Fuochi d’artificio sul Sole: la stella ha prodotto il brillamento più grande e potente degli ultimi 4 anni

Potente brillamento sul Sole: la nostra stella ha prodotto un flare classe X1

MeteoWeb

Sabato 3 luglio il Sole ha generato a sorpresa un brillamento eccezionale, il più grande dal 2017.
Il flare è stato proiettato nello Spazio dalla macchia solare AR2838, alle 14:29 UTC di sabato, ed è stato classificato come un potente evento solare di classe X1, secondo quanto ha reso noto lo US Space Weather Prediction Center (SWPC), che monitora questo tipo di eventi. L’esplosione ha causato un breve blackout radio sulla Terra, hanno confermato i funzionari del Centro in un aggiornamento.

Un video del brillamento solare del Solar Dynamics Observatory della NASA (in basso) mostra il brillamento mentre si origina dalla parte superiore destra della stella, così come osservato dal veicolo spaziale, uno dei tanti utilizzati per monitorare il Sole.

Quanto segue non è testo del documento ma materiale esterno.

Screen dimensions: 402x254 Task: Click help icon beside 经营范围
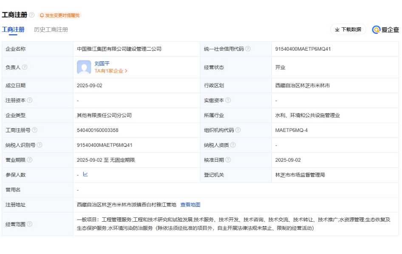coord(30,224)
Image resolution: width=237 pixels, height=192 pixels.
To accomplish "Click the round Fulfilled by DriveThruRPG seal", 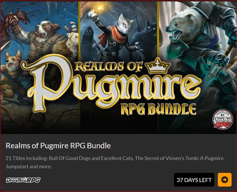I will pos(222,119).
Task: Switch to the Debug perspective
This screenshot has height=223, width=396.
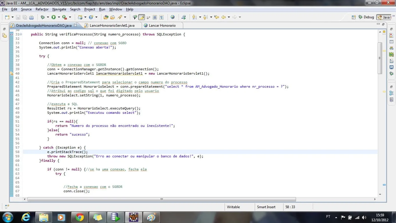Action: click(366, 17)
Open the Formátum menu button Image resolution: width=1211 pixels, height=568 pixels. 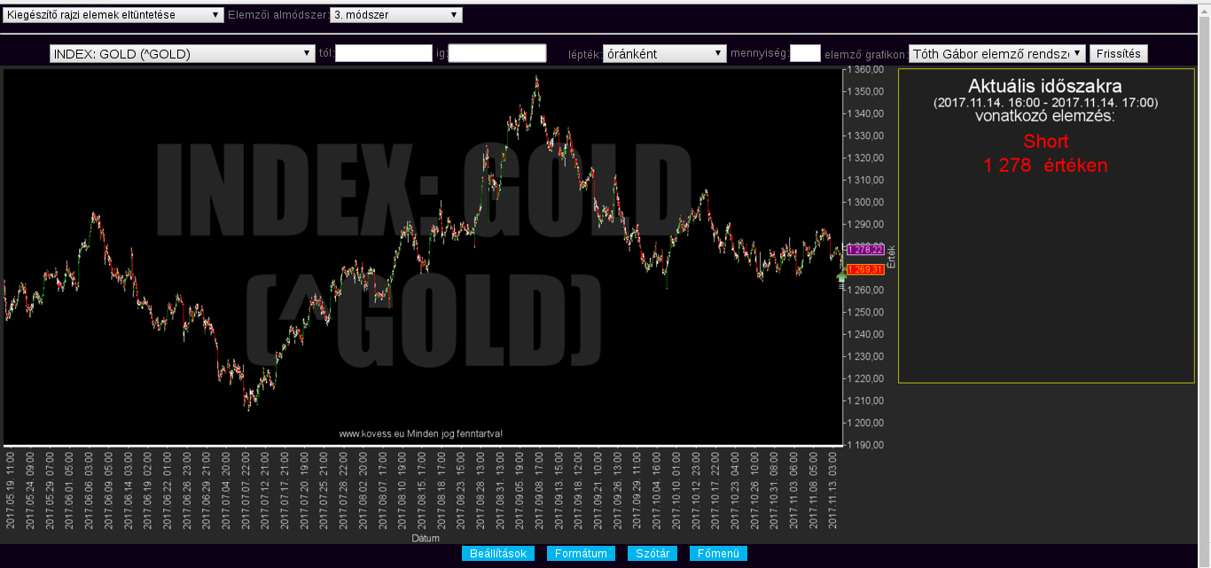pos(581,554)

I brillamenti solari di classe X sono il tipo più forte di eruzione: se puntati direttamente in direzione della Terra, i più potenti possono costituire un pericolo per astronauti e satelliti, oltre a interferire con le reti elettriche sulla Terra. I brillamenti solari di classe M, più moderati, possono “sovraccaricare” le aurore della Terra dando vita a spettacoli sfolgoranti.

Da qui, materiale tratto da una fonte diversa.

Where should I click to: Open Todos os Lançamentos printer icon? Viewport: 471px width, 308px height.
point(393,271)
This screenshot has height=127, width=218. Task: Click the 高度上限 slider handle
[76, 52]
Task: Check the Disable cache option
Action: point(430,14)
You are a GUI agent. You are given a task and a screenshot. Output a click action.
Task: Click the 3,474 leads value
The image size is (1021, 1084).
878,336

La macchia solare AR2838 che ha innescato il brillamento di sabato è una nuova Regione Attiva
Questa regione è stata anche responsabile di un brillamento M2 (R1 – Minor Radio Blackout) alle 07:17 UTC del 3 luglio,” hanno precisato i funzionari dell’SWPC.

Secondo Spaceweather.com, un sito web che monitora il meteo spaziale, il grande bagliore della macchia solare è stato registrato come evento di classe X1.5 e ora l’area interessata è ruotata e non è più visibile.
Non appena è apparsa, la macchia solare è già sparita,” ha riferito Spaceweather.com. “Il 4 luglio è ruotata sulla parte nordoccidentale del Sole e passerà le prossime due settimane a transitare sul lato opposto,” cioè non visibile dalla Terra.

Il Sole segue un ciclo di 11 anni con fasi attive e anni di relativa quiescenza: il ciclo attuale, chiamato ciclo solare 25, è iniziato nel 2020.